__Task statement__
From the entries below, reproduce exactly the line containing "Task: Click the Transported", the line containing "This screenshot has width=488, height=217.", and every line in between, with nothing added.

++++++++++++++++++++

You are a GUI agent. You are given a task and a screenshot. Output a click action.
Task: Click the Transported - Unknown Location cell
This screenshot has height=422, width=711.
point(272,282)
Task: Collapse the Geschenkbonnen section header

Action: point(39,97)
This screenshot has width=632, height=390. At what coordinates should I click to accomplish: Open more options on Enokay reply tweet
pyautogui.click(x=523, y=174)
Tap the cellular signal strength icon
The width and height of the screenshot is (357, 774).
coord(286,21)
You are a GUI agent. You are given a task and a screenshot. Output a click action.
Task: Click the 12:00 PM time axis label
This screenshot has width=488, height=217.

++++++++++++++++++++

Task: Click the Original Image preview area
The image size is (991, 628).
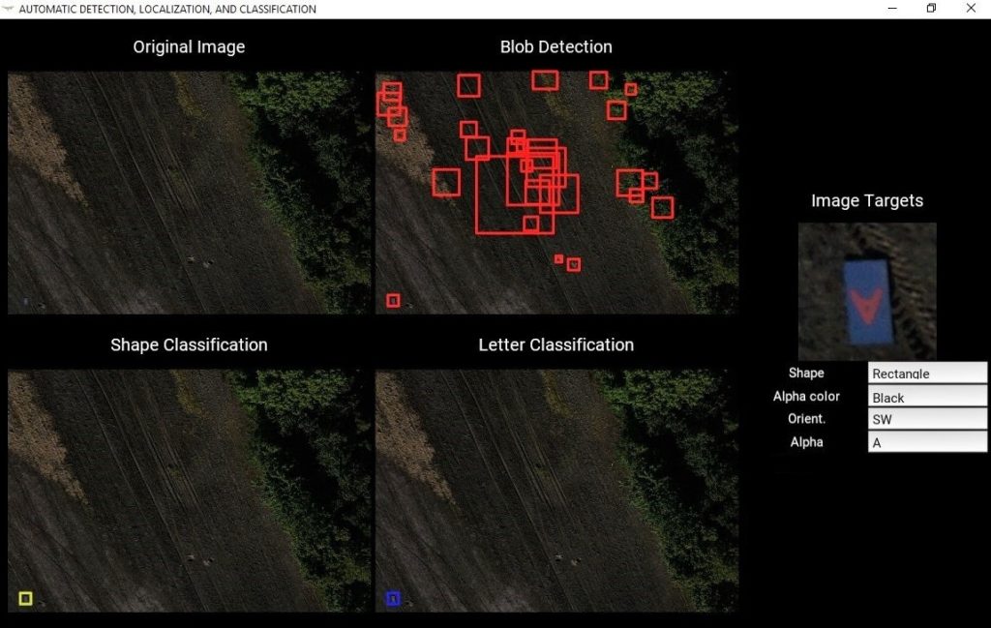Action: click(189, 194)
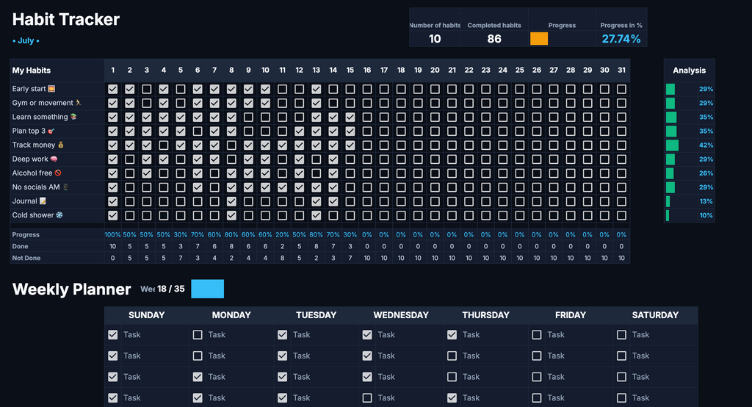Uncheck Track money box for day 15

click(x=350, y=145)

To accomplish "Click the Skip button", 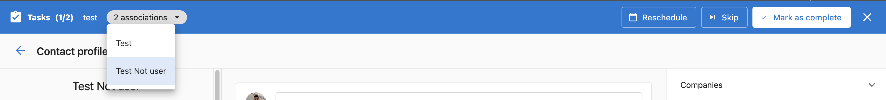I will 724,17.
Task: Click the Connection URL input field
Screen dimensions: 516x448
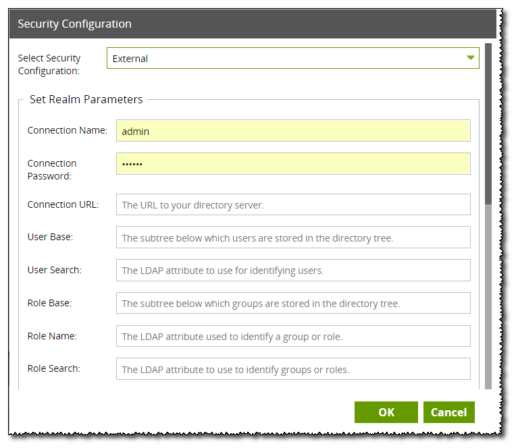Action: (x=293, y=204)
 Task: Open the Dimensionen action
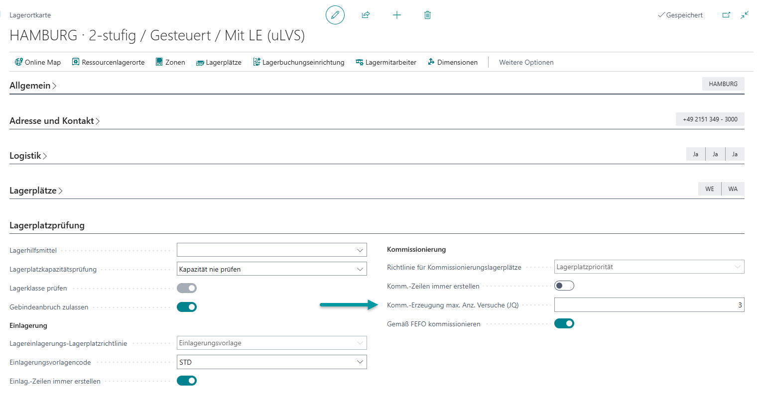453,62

++++++++++++++++++++

__Solution for this task__
Task: Click the Transported - Unknown Location cell
This screenshot has height=422, width=711.
point(272,282)
Task: Collapse the Geschenkbonnen section header

Action: point(39,97)
This screenshot has width=632, height=390. At what coordinates should I click to accomplish: Open more options on Enokay reply tweet
pyautogui.click(x=523, y=174)
Tap the cellular signal strength icon
The width and height of the screenshot is (357, 774).
coord(286,21)
You are a GUI agent. You are given a task and a screenshot. Output a click action.
Task: Click the 12:00 PM time axis label
This screenshot has width=488, height=217.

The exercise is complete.